> _Exercise prompt_
Across all the entries, tally the lines holding the word "link", and give the number by itself.

● ● ●

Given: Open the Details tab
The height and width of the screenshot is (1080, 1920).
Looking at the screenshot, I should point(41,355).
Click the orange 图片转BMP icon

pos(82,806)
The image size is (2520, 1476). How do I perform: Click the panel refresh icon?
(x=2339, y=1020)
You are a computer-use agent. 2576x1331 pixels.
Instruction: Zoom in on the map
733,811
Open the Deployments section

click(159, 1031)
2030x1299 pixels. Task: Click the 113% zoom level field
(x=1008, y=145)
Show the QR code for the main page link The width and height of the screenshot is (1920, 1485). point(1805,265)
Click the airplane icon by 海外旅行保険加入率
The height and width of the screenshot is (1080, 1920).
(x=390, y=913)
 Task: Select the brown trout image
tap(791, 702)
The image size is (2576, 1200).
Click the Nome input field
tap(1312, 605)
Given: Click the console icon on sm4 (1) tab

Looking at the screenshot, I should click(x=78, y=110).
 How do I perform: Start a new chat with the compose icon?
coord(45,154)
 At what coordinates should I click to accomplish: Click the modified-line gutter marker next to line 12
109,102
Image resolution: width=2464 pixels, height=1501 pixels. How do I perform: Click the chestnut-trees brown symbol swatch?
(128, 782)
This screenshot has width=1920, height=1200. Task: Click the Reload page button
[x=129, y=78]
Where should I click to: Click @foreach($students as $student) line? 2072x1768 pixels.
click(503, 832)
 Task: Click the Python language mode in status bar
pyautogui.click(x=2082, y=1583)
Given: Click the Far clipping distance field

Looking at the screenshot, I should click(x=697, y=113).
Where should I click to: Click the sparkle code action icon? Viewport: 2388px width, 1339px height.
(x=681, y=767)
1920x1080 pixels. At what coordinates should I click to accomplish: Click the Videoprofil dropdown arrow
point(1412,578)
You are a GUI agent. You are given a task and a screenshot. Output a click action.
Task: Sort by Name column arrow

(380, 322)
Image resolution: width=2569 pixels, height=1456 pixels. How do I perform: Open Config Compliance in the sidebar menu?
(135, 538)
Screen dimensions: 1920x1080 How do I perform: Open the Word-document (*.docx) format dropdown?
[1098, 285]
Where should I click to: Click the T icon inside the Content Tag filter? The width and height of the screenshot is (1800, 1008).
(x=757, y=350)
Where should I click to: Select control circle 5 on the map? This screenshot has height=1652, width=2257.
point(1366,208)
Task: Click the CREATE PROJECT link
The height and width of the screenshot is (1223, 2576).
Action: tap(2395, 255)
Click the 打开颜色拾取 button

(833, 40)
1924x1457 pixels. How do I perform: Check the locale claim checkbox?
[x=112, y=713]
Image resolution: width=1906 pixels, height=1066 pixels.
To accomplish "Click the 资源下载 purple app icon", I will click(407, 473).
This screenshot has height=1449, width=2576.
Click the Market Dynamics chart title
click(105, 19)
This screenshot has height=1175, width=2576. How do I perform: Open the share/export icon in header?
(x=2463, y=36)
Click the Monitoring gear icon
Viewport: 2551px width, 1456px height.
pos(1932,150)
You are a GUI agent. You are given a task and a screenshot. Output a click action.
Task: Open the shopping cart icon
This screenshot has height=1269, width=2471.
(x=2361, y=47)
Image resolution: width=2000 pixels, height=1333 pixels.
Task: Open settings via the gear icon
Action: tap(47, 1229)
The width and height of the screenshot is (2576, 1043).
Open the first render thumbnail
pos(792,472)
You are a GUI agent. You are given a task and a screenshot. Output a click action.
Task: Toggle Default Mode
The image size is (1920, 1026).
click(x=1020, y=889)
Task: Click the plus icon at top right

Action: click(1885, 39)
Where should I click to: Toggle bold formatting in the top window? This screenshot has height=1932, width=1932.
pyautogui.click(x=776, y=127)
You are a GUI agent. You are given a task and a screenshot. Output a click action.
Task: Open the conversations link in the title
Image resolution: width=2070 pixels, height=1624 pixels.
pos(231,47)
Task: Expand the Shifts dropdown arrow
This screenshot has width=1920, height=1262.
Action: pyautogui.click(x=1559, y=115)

● ● ●

> _Result of the task_
3